Your task: Rewrite the rows starting at the line containing "Click Show Video Properties button" and ending at the last row, replacing "Properties" with "Settings" and leaving everything else unchanged. Omit the pictures from your output.

Provided data:
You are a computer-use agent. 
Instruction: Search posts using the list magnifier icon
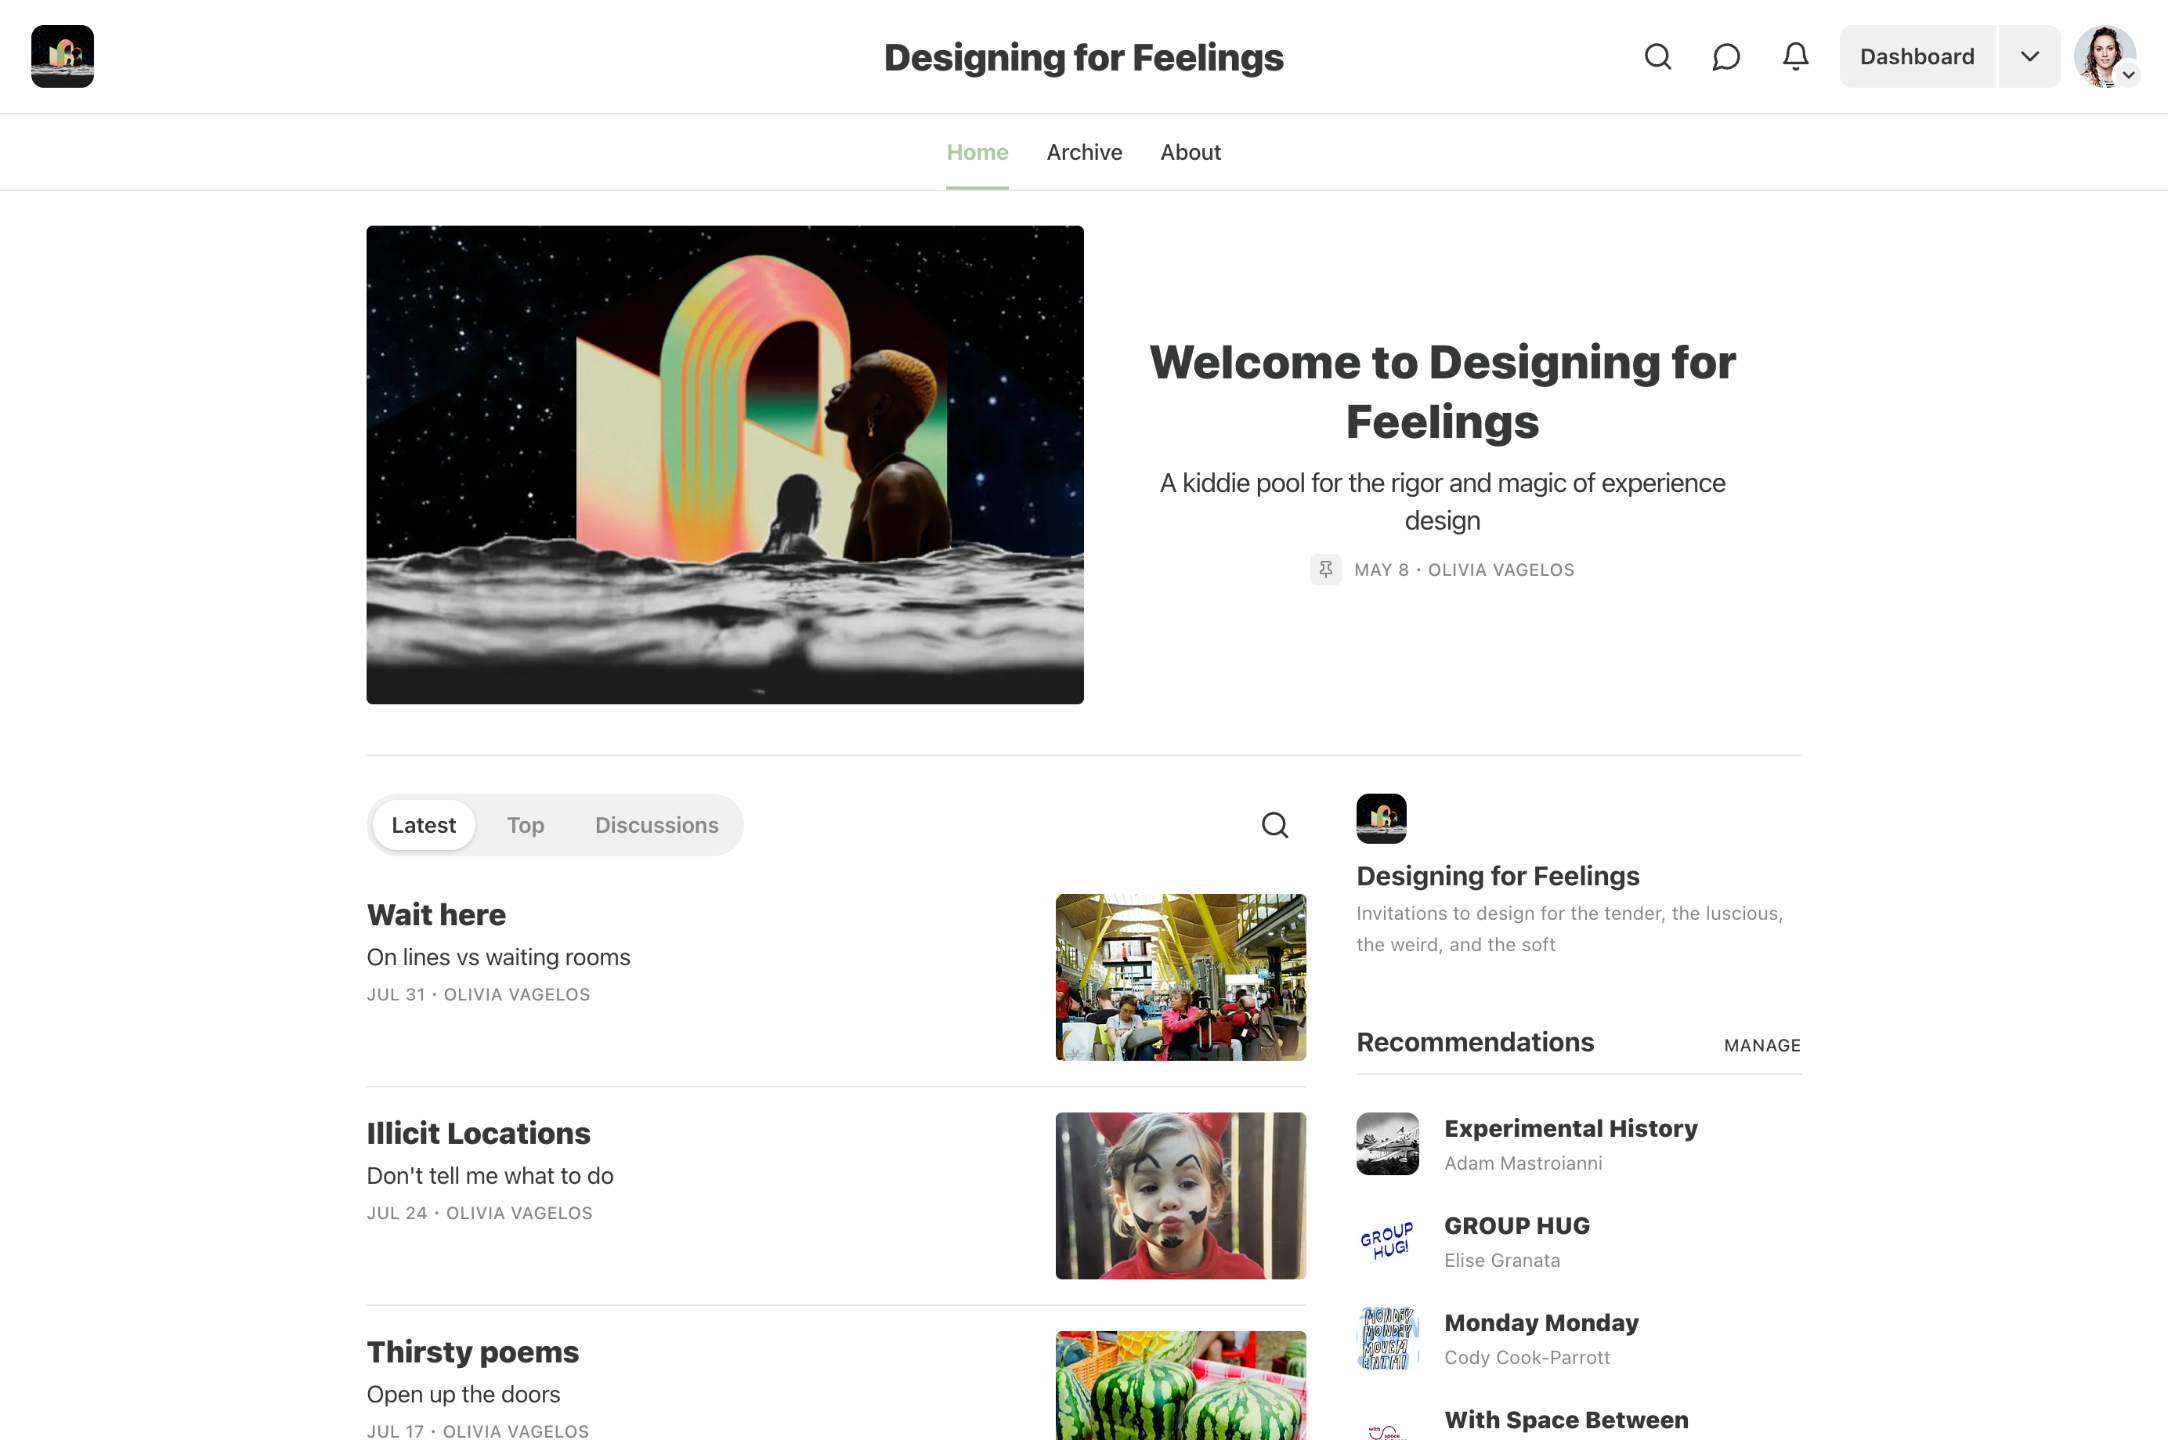[1274, 825]
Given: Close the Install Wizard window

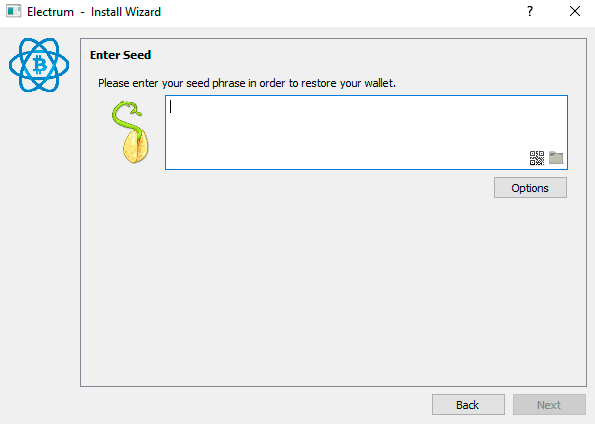Looking at the screenshot, I should 575,11.
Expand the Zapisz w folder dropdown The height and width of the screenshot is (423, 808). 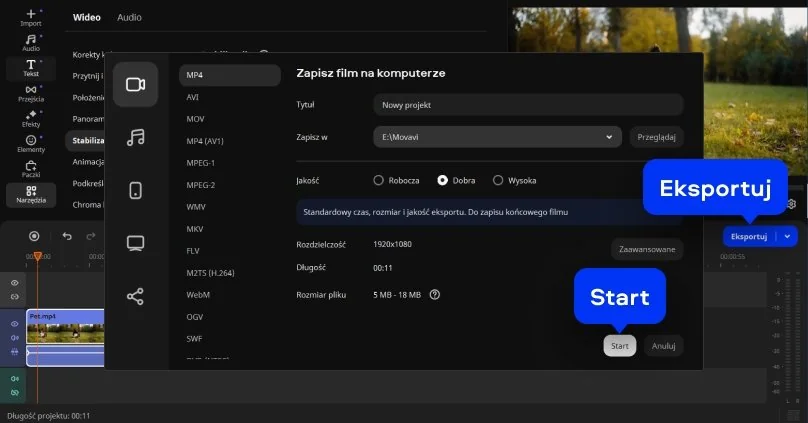click(608, 137)
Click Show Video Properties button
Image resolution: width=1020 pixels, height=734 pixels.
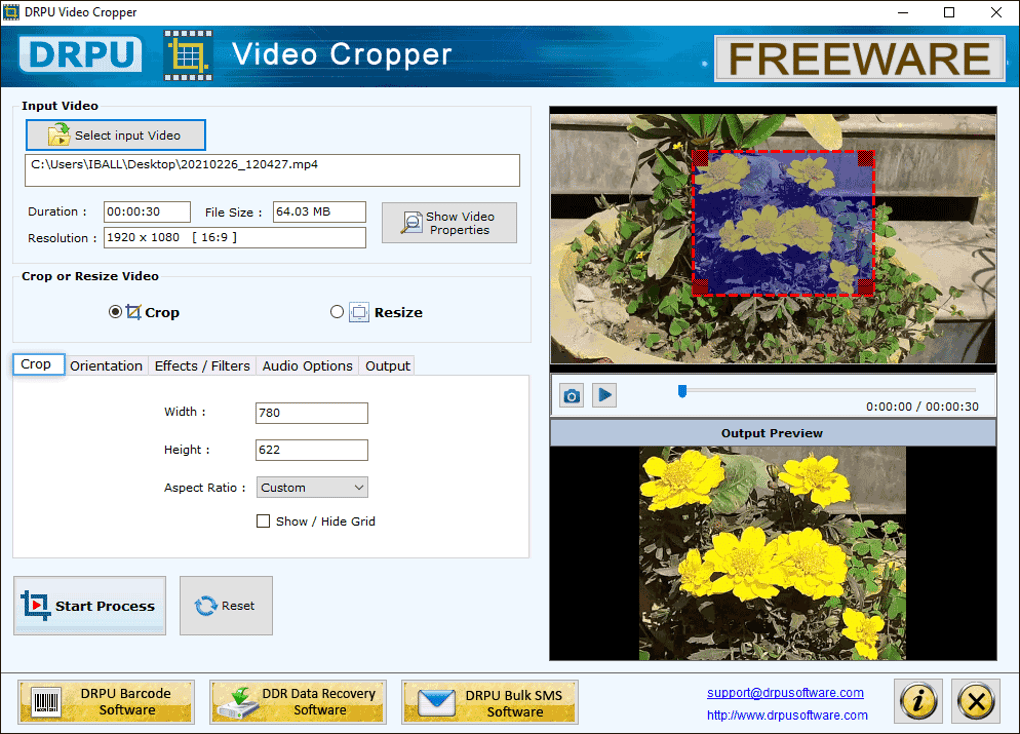449,223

Worked solution:
Click Show Video Settings button
Image resolution: width=1020 pixels, height=734 pixels.
449,223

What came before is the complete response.